Our annual nett contribution to the EU budget fluctuates, but is put by most commentators at around £8.6billion. That is about 0.5 per cent of the UK’s GDP, only about seven per cent of our spending on the NHS.
On the other hand, the CBI puts the direct nett economic benefits to the UK of membership of the EU at between £62billion and £78billion.
The EU is the UK’s major trading partner, accounting for 45 per cent of exports and 53 per cent of imports of goods and services in 2014. Accordingly, we shall certainly want to go on trading with Europe.
According to Jonathan Pates, of the National Institute for Economic and Social Research, the EU’s export to the UK amounts to about three per cent of EU GDP. In pure economic terms the EU is more important to us than we are to the EU.
Under the Lisbon Treaty we have two years to negotiate the terms of withdrawal. The first thing we will have to do upon leaving and slamming the door is turn around, knock on the door and arrange to get some way back into the EU so that we continue to have access to the single market.
We would also want to secure protection for UK workers and pensioners living or working in Europe. We are always talking about the number of EU workers in the UK, but we mustn’t forget the two million or so UK citizens living in other EU states. There are many other bits of co-operation we shall want to continue, such as cross-border policing and security.
Insofar as trading contracts are concerned, why should our trading partners agree to let English law and terms of trade prevail over EU law and terms? Would not the EU nations demand adherence to EU product standards?
If Britain withdrew from full membership, there would be a number of potential options for trading relationships – membership of the European Economic Area (the Norway option); a customs union (like Turkey); a basket of bilateral agreements (as with Switzerland); a ‘vanilla’ free trade agreement (such as South Korea and South Africa); or trade under World Trade Organisation (WTO) rules.
According to analysis by John Springford and Simon Tilford, of the Centre for European Reform (The Great British Trade-off), none would be straightforward. All except the last would take us back into subjection to EU rules without us being at the table where those rules are made. That seems a foolish step to take.
Following the Norwegian or Swiss models, relations with the EU would involve a financial contribution – Norway is the 10th largest contributor to the EU budget.
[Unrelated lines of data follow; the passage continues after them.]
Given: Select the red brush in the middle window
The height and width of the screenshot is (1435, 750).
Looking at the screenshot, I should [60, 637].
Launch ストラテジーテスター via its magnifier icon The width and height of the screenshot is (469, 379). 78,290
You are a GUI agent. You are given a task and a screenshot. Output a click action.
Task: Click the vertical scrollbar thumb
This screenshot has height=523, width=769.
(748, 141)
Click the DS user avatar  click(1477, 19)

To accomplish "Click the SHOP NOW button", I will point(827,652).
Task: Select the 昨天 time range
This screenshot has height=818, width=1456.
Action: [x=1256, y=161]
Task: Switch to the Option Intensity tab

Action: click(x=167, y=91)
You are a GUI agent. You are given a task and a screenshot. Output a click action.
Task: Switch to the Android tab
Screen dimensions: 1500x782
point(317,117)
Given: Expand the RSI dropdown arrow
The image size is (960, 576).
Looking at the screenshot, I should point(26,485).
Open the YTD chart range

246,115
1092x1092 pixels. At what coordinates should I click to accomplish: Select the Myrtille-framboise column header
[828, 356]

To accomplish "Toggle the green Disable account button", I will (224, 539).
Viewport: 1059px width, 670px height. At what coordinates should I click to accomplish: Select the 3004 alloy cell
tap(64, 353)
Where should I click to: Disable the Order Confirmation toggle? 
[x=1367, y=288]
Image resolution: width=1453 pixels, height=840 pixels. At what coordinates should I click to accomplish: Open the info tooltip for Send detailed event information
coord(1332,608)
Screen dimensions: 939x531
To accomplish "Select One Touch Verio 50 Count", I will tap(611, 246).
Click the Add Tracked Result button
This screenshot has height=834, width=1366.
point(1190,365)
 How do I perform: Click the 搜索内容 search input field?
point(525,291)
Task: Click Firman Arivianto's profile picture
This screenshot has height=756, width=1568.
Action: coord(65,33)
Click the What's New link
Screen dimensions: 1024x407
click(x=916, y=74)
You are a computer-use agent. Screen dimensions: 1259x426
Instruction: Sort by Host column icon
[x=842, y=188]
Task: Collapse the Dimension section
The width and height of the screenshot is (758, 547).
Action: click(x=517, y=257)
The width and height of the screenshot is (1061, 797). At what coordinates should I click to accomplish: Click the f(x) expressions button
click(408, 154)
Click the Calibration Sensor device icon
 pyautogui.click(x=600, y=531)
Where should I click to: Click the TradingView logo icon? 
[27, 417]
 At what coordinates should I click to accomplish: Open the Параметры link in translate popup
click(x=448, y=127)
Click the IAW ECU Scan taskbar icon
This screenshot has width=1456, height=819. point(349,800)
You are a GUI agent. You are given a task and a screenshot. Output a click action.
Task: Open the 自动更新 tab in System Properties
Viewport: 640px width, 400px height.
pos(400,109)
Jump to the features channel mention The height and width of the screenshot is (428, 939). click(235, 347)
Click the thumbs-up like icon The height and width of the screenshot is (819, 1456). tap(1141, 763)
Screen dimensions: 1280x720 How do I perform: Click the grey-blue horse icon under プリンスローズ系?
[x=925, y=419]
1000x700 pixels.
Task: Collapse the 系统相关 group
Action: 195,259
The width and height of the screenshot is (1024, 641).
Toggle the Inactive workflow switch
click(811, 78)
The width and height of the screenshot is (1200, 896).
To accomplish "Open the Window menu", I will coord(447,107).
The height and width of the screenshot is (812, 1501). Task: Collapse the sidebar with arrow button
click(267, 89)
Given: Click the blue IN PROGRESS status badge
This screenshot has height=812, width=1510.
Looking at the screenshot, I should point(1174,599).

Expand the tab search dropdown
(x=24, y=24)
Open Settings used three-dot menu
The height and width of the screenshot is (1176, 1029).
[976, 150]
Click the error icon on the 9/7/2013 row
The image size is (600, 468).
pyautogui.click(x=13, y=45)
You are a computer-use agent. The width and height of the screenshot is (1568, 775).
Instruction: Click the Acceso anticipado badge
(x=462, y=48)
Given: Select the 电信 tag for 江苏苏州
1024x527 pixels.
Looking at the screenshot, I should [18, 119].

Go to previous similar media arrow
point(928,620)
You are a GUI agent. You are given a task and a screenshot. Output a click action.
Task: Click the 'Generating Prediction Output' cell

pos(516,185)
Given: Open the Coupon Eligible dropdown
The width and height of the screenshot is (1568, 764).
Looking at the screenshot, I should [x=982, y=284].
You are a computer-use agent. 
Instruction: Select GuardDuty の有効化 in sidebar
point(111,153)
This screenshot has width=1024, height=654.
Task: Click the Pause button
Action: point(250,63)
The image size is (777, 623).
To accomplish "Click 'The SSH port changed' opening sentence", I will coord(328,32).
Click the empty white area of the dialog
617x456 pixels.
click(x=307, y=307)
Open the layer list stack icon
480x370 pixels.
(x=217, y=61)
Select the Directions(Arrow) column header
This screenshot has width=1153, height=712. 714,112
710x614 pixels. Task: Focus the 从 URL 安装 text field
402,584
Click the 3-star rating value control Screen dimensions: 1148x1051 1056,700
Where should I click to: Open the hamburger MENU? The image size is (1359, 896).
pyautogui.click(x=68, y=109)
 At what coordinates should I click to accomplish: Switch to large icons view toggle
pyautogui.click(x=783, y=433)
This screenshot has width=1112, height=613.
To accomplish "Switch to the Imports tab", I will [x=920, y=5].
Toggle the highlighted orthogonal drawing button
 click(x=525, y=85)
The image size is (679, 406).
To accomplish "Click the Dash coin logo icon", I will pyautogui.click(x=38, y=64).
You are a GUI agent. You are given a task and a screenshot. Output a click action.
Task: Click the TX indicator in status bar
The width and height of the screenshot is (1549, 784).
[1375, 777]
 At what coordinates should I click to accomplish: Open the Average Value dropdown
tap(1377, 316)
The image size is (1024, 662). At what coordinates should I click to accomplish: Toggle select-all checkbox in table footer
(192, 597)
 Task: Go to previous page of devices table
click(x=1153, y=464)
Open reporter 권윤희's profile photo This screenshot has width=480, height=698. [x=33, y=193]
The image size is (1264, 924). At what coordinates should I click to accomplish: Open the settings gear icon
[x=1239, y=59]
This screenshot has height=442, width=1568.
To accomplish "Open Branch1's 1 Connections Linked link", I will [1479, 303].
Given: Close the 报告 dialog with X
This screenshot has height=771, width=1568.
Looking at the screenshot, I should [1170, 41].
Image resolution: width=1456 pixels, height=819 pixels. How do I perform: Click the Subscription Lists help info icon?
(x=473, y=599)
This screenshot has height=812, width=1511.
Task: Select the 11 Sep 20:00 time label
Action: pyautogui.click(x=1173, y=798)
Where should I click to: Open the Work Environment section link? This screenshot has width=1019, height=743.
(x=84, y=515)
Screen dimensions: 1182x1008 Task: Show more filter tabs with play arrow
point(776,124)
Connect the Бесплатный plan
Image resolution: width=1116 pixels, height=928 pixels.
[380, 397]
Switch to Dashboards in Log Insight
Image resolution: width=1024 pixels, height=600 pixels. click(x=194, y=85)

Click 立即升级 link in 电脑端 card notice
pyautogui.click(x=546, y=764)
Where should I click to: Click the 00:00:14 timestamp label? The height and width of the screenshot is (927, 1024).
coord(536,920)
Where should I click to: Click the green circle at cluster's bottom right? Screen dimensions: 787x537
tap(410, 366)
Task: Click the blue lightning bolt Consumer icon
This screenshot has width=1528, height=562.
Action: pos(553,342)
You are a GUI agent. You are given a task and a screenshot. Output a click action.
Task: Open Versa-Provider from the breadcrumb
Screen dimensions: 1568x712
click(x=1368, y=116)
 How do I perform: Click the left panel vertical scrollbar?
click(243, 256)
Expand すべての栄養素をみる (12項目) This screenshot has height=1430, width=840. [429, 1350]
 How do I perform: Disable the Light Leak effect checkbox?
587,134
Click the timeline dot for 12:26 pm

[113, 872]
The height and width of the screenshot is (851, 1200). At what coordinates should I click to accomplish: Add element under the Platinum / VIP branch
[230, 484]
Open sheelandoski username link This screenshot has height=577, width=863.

Opting for WTO rules would mean working with the EU’s Common External Tariff. This could be an expensive choice. Food imports are subject to an average EU tariff of 15 per cent, while car imports face a 10 per cent tariff, and car components, five per cent. UK exports could be hit hard. The EU is easily the biggest market for British car-makers, and the car components industry is fully integrated into pan-EU supply chains.
Confidence in being able to strike more favourable free trade agreements with non-EU nations is surely misplaced. Such country by country negotiations would be immensely time-consuming and would seriously stretch our administrative resources. Trade negotiations with Britain are not going to be high on the agenda of other countries. But more important, good deals depend on having leverage. What would be ours compared with the EU bloc with its 500 million customers?
Leverage is about reciprocity, the concessions a country can make. A comparatively small economy such as the UK’s would enjoy little leverage. China’s trade with the EU is seven times its trade with the UK. The EU is in a strong position when it comes to trade: the bigger the domestic market, the greater an economy’s negotiating power. Why would we wish to ignore this and strike out on our own, and do so in very unfavourable circumstances?
European leaders fear a domino effect of Brexit. In any negotiations, the EU would surely wish to impose punitive terms to dissuade other members from going down the Brexit path.
While in the long term our economic position may not end up too differently whether we remain or leave, in the short, and perhaps medium term, the degree of uncertainty in business, industry and financial services will have damaging effects. For so little gain, why put ourselves through so much pain?